Using the entries below, say how many of the lines carry "will". Write the number alone.
*** Records supplied Section Begins ***
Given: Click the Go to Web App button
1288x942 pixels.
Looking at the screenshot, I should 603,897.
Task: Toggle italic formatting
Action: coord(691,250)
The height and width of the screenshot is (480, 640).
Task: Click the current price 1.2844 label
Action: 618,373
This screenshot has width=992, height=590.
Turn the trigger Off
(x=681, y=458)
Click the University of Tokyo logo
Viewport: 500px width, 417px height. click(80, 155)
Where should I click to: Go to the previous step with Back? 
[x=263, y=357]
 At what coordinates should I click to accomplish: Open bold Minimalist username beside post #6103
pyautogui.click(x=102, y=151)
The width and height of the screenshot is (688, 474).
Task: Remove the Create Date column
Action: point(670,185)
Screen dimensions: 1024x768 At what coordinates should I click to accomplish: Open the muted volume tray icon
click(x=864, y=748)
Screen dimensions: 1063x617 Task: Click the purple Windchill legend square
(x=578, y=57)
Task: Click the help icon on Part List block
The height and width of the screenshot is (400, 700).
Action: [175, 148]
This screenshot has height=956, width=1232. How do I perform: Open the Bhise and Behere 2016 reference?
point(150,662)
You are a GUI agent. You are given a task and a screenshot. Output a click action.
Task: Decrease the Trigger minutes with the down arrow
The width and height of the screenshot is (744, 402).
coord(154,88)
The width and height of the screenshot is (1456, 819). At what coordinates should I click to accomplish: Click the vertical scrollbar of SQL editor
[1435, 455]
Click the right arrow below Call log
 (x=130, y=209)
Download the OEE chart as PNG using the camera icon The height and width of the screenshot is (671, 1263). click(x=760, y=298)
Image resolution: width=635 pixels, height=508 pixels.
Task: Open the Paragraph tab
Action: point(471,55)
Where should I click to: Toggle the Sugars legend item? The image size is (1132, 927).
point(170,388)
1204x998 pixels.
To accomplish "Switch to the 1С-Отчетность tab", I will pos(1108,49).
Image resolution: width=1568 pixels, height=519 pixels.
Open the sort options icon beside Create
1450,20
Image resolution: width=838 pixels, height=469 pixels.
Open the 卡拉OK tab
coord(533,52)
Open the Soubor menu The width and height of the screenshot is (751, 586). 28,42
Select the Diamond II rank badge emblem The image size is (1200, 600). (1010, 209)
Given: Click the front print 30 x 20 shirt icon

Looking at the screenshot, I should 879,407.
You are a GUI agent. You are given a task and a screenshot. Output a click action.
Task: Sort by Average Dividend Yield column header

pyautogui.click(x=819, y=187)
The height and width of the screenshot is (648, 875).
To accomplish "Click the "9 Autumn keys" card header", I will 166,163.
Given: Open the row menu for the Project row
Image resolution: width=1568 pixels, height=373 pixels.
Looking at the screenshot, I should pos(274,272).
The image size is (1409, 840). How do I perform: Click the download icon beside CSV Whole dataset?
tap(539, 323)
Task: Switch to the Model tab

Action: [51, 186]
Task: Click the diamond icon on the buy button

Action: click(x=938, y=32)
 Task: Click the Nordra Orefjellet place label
*** Records supplied Section Ends ***
Exercise result: 2